When I trace a model with jit.trace I usually do it this way:

with torch.no_grad():
    input = torch.rand(size=(1, 3, 500, 500))
    traced_cell = torch.jit.trace("cpu"), (input))

It is not clear to me if model.eval() and with torch.no_grad() are required (or still suggested) when exporting a model with jit.script.
Thank you!

1 Like

model.eval() will change the behavior of some modules (e.g. dropout layers will be disabled and batchnorm layers will use their running stats to normalize the data). torch.jit.trace does not capture any data-dependent control flow, i.e. the code path used by the input will only be captured and other inputs won’t take a different path based on e.g. if statements etc. Given that, it sounds right to use model.eval() before tracing (otherwise the dropout layer would be used with the same mask in each forward pass). I don’t know if disabling the gradient calculation is needed during tracing or could also be added later during the inference. In any case, you might also want to check torch.autograd.inference_mode() for your model deployment.

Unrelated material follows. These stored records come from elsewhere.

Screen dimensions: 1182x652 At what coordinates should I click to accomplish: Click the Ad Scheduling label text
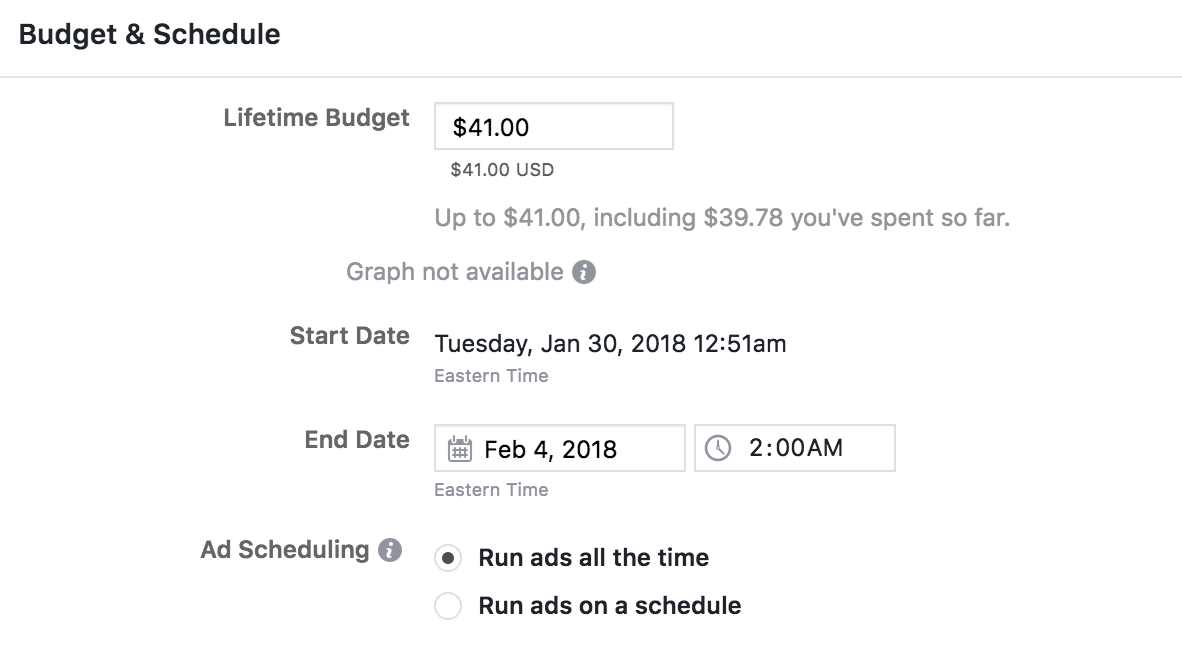click(285, 550)
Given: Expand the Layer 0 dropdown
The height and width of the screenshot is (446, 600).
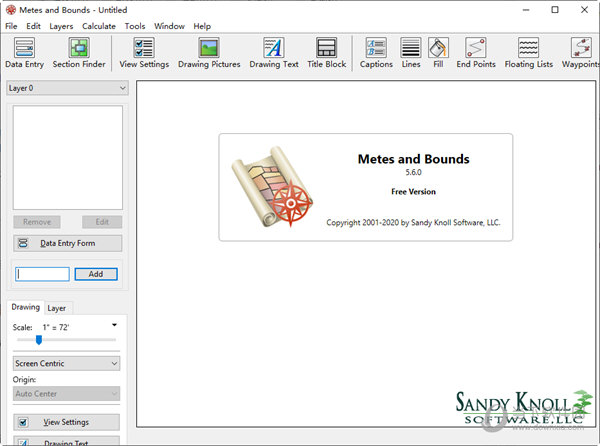Looking at the screenshot, I should [x=67, y=88].
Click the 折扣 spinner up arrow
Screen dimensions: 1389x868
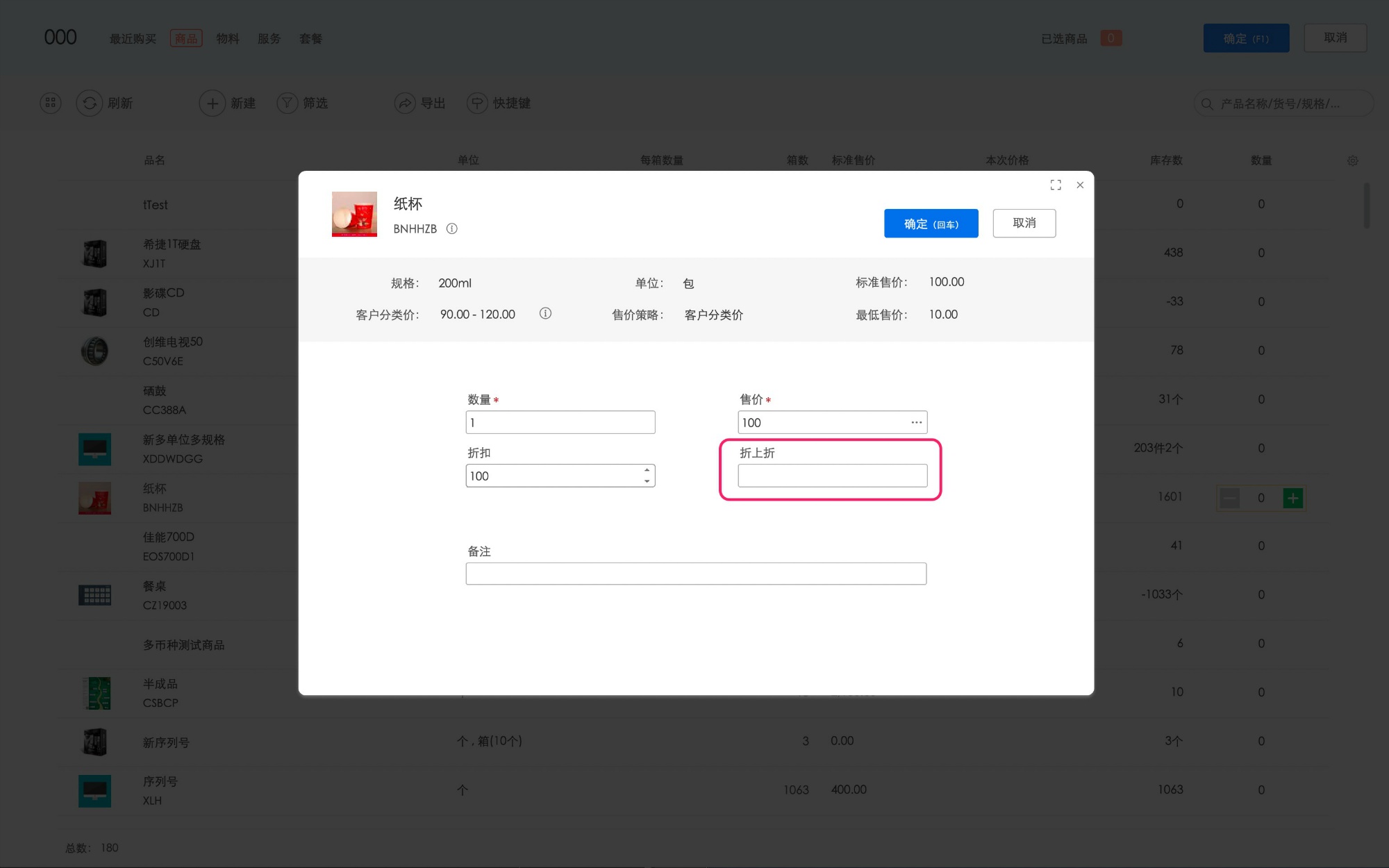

Thank you @ptrblck! How about jit.script?

torch.jit.script is able to capture data-dependent control flow (e.g. the dropout masks would be randomly sampled in each step in case you leave the model in .train() mode). However, the common use case during inference is to use the .eval() mode, so you might call it nevertheless even if scripting the model. The advantage would be that your model could use other data-dependent control flow, such as conditions based on the shape of the input etc.

Thank you. Should I call .eval() before jit.script or after it? What about torch.autograd.inference_mode? I don’t understcand if the results of these operations “are saved” by jit.script.

jit.script should not capture training/eval mode or the no_grad() context, so you should be able to script the model and call .eval() as well as inference_mode/no_grad during the deployment.
However, if you are seeing any issue with this, please let us know.

1 Like

Thank you @ptrblck . My question is actually the following: is there any benefit on calling a .eval() and enable no_grad on torch script model? Is it something I should after I load a file in order to gain performance, or is it useless?

Yes, if you are deploying call inference_mode/no_grad for performance gains.
model.eval() will change the behavior of some layers, such as disabling dropout and using the running stats of batchnorm layers so it’s not a performance (speed) improvement, but used during the evaluation/test phase of the model.

Hello @ptrblck ! I have a follow up question: I have been recently fine tuned an efficientnet_b0 model. If, after training the model, I do inference using the model without calling model.eval() first, the output of the model is completely wrong. Is this expected? Thank you!

If you are not calling model.eval() e.g. all batchnorm layers will use the input batch stats to normalize the activation as described before, which might be noisy depending on the batch size. Also, dropout would be enabled but I wouldn’t expect to see a huge difference to the training run (besides the noisy updates of course).